This column will be the first of three columns discussing the evolution of external controllers for containers and virtual machines. First and foremost, it is very important that the frameworks are separated from the virtual machines and containers, such as the plug-in model that was recently announced. In this column, I'll discuss the networking framework that is evolving from the application-centric cloud through the use of VMs and containers.
I believe the future of the data center is to create a subsystem that takes a core piece of technology and allows users and third-party companies to extend its functionality, such as volume, storage, or networking, thus giving the developer the ability to extend the newer frameworks with existing frameworks. The rapid and evolutionary changes to the ecosystem have created a need for control of an SDN (software-defined network) model or cloud fabric model for the new applications being developed in the application-centric cloud.
SDN, which was born at Stanford with the concept of open flow, has grown with the OpenDaylight project. The new networking stack creates a logical network without a network controller. The technology, known as SocketPlane, was acquired by Docker and is the abstraction model for networking with containers.
At the last DockerCon, the concept of plug-ins was announced, and other companies joined the fray in creating network plug-ins. Weave, for example, creates a virtual network that connects containers deployed across multiple hosts and enables their automatic discovery. Most customers in the application-centric cloud described here will have connectivity with Cisco's ACI and connectivity with VMWare's NSX. In some cases, these customers want to have both, inside the same logical network.
The industry has started to build a general-purpose architecture that leaves the core layer that unites application-centric containers with the network -- witness NSX and ACI creatingthe ability to network virtual machines. The original networking concept in containers was very limited. Therefore, the community has started to create a logical network on its plane, using IP/v4, that will eliminate the overall need for layer 2 in the OSI model.
The open networking model and Open Daylight have evolved beyond the concepts that exist in SDN. Lithium is the third release of OpenDaylight, the open source platform for building programmable, software-defined networks. With Lithium, service providers and enterprises can transition to SDN with a particular focus on broadening the programmability of intelligent networks, as the model has to change to an order of magnitude greater than dealing with virtual machines and the network.
Scale is causing the original design points of SDN to change, and libnetworking and OpenDaylight are addressing it.
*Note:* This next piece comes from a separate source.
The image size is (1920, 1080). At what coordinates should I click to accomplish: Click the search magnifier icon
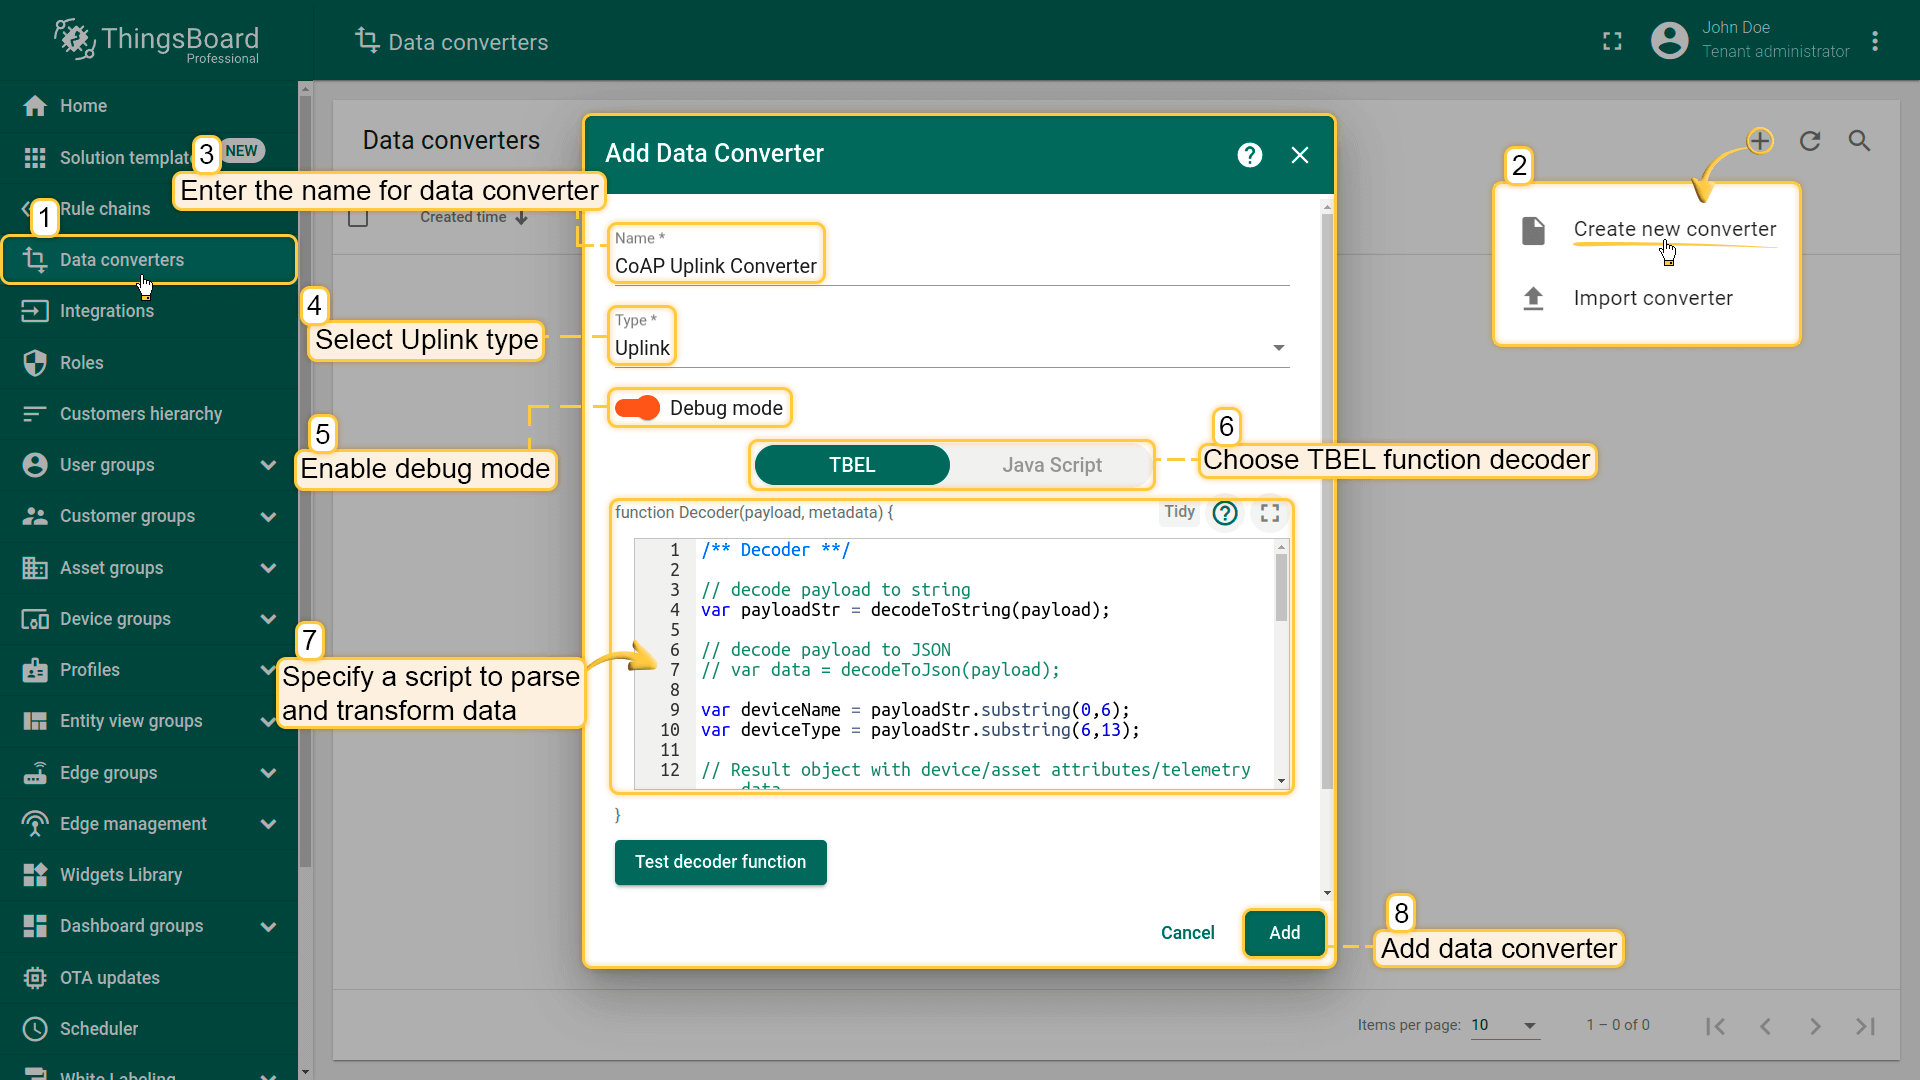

Lithium allowed customers to bridge service offerings and begin virtualizing functions with service function chaining. This new model was created to meet the needs of the new application-centric cloud, and the goal was to let developers not have to worry about the network and create their plug-ins in the fabric, essentially creating a networking layer that enables interconnectivity between containers.
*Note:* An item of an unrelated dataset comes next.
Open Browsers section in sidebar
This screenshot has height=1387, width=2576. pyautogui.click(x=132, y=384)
Putting the network constructs directly into the hands of the application developer will enable containers to bridge multiple environments and machines by using an abstraction such as the plug-in that allows developers to move between networking systems, such as Nuage, Cisco, VMware, Microsoft, Midkoura, Weave, and Calico. So the network has become a fabric of services that lends well to self-discovery and the use of newer technologies that far exceed the original concept of the OSI model. It also uses a technology known as FAN, which uses IPv4 addresses like overlays.
The industry is recognizing that networking-as-a-service has to be different for containers than it is for virtual machines. Inside a virtual machine, hundreds of containers can also run. These technologies are evolving faster than the market, and they also have to run on Amazon Web services. Containers and virtual machines developed in this way are deployed in multiple environments in an application-centric cloud.